**Data excerpts**
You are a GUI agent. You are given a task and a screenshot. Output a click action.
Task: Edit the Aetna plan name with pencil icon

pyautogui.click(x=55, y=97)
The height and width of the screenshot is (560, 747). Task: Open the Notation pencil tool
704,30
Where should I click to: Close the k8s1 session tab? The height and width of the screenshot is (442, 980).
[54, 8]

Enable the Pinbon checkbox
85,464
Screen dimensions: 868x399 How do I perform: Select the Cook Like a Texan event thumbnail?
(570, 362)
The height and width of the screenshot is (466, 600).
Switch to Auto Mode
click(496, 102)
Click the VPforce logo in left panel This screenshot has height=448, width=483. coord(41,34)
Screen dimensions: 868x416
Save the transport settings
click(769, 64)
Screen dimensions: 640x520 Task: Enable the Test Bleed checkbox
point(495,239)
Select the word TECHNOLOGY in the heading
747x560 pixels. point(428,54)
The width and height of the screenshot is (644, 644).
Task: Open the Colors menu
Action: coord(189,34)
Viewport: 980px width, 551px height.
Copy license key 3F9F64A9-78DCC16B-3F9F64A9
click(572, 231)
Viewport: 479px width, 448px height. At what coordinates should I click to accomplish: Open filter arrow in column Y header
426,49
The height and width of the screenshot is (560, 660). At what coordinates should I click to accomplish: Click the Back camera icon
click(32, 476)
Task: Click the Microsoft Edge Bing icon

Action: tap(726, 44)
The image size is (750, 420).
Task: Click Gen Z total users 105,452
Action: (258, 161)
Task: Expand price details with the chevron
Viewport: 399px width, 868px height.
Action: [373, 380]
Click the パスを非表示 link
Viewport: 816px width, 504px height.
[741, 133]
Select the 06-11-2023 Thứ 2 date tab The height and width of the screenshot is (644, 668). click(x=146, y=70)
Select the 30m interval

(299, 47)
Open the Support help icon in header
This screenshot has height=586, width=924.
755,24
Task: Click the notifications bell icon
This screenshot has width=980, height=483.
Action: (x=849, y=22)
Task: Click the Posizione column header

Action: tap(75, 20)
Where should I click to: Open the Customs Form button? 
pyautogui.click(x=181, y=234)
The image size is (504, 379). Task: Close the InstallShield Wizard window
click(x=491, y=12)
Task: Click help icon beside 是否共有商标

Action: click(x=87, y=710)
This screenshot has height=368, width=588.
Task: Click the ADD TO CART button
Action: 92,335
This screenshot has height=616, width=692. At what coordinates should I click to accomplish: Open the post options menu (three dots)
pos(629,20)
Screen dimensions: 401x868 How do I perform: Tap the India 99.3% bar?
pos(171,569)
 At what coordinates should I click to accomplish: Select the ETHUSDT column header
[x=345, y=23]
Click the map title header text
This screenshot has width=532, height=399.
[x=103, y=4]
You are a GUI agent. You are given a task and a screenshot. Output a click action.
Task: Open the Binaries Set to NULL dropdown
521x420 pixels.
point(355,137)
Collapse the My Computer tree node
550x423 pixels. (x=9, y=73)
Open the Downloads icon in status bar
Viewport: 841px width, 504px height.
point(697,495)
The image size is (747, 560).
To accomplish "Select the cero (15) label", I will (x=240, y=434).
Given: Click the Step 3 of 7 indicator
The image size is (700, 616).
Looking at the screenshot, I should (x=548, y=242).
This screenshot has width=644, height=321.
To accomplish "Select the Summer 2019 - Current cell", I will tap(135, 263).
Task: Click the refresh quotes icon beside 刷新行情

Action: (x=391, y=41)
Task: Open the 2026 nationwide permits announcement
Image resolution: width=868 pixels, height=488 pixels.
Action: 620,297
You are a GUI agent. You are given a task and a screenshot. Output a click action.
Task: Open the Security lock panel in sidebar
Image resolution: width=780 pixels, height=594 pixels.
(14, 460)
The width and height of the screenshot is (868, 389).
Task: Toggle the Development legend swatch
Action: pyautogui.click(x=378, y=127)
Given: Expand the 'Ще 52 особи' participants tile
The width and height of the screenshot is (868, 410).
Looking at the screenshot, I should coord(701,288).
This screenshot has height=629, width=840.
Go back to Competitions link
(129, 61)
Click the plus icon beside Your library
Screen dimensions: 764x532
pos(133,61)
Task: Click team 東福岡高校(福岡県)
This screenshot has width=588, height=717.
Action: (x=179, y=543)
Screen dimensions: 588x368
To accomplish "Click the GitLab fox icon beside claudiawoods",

**Instructions for the task**
All of the data above must be retyped exactly.

**Task answer**
You are a GUI agent. You are given a task and a screenshot. Output a click action.
Task: Edit the Aetna plan name with pencil icon

pyautogui.click(x=55, y=97)
The height and width of the screenshot is (560, 747). Task: Open the Notation pencil tool
704,30
Where should I click to: Close the k8s1 session tab? The height and width of the screenshot is (442, 980).
[54, 8]

Enable the Pinbon checkbox
85,464
Screen dimensions: 868x399 How do I perform: Select the Cook Like a Texan event thumbnail?
(570, 362)
The height and width of the screenshot is (466, 600).
Switch to Auto Mode
click(496, 102)
Click the VPforce logo in left panel This screenshot has height=448, width=483. coord(41,34)
Screen dimensions: 868x416
Save the transport settings
click(769, 64)
Screen dimensions: 640x520 Task: Enable the Test Bleed checkbox
point(495,239)
Select the word TECHNOLOGY in the heading
747x560 pixels. point(428,54)
The width and height of the screenshot is (644, 644).
Task: Open the Colors menu
Action: coord(189,34)
Viewport: 980px width, 551px height.
Copy license key 3F9F64A9-78DCC16B-3F9F64A9
click(572, 231)
Viewport: 479px width, 448px height. At what coordinates should I click to accomplish: Open filter arrow in column Y header
426,49
The height and width of the screenshot is (560, 660). At what coordinates should I click to accomplish: Click the Back camera icon
click(32, 476)
Task: Click the Microsoft Edge Bing icon

Action: tap(726, 44)
The image size is (750, 420).
Task: Click Gen Z total users 105,452
Action: (258, 161)
Task: Expand price details with the chevron
Viewport: 399px width, 868px height.
Action: [373, 380]
Click the パスを非表示 link
Viewport: 816px width, 504px height.
[741, 133]
Select the 06-11-2023 Thứ 2 date tab The height and width of the screenshot is (644, 668). click(x=146, y=70)
Select the 30m interval

(299, 47)
Open the Support help icon in header
This screenshot has height=586, width=924.
755,24
Task: Click the notifications bell icon
This screenshot has width=980, height=483.
Action: (x=849, y=22)
Task: Click the Posizione column header

Action: tap(75, 20)
Where should I click to: Open the Customs Form button? 
pyautogui.click(x=181, y=234)
The image size is (504, 379). Task: Close the InstallShield Wizard window
click(x=491, y=12)
Task: Click help icon beside 是否共有商标

Action: click(x=87, y=710)
This screenshot has height=368, width=588.
Task: Click the ADD TO CART button
Action: 92,335
This screenshot has height=616, width=692. At what coordinates should I click to accomplish: Open the post options menu (three dots)
pos(629,20)
Screen dimensions: 401x868 How do I perform: Tap the India 99.3% bar?
pos(171,569)
 At what coordinates should I click to accomplish: Select the ETHUSDT column header
[x=345, y=23]
Click the map title header text
This screenshot has width=532, height=399.
[x=103, y=4]
You are a GUI agent. You are given a task and a screenshot. Output a click action.
Task: Open the Binaries Set to NULL dropdown
521x420 pixels.
point(355,137)
Collapse the My Computer tree node
550x423 pixels. (x=9, y=73)
Open the Downloads icon in status bar
Viewport: 841px width, 504px height.
point(697,495)
The image size is (747, 560).
To accomplish "Select the cero (15) label", I will (x=240, y=434).
Given: Click the Step 3 of 7 indicator
The image size is (700, 616).
Looking at the screenshot, I should (x=548, y=242).
This screenshot has width=644, height=321.
To accomplish "Select the Summer 2019 - Current cell", I will tap(135, 263).
Task: Click the refresh quotes icon beside 刷新行情

Action: (x=391, y=41)
Task: Open the 2026 nationwide permits announcement
Image resolution: width=868 pixels, height=488 pixels.
Action: 620,297
You are a GUI agent. You are given a task and a screenshot. Output a click action.
Task: Open the Security lock panel in sidebar
Image resolution: width=780 pixels, height=594 pixels.
(14, 460)
The width and height of the screenshot is (868, 389).
Task: Toggle the Development legend swatch
Action: pyautogui.click(x=378, y=127)
Given: Expand the 'Ще 52 особи' participants tile
The width and height of the screenshot is (868, 410).
Looking at the screenshot, I should coord(701,288).
This screenshot has height=629, width=840.
Go back to Competitions link
(129, 61)
Click the plus icon beside Your library
Screen dimensions: 764x532
pos(133,61)
Task: Click team 東福岡高校(福岡県)
This screenshot has width=588, height=717.
Action: (x=179, y=543)
Screen dimensions: 588x368
To accomplish "Click the GitLab fox icon beside claudiawoods",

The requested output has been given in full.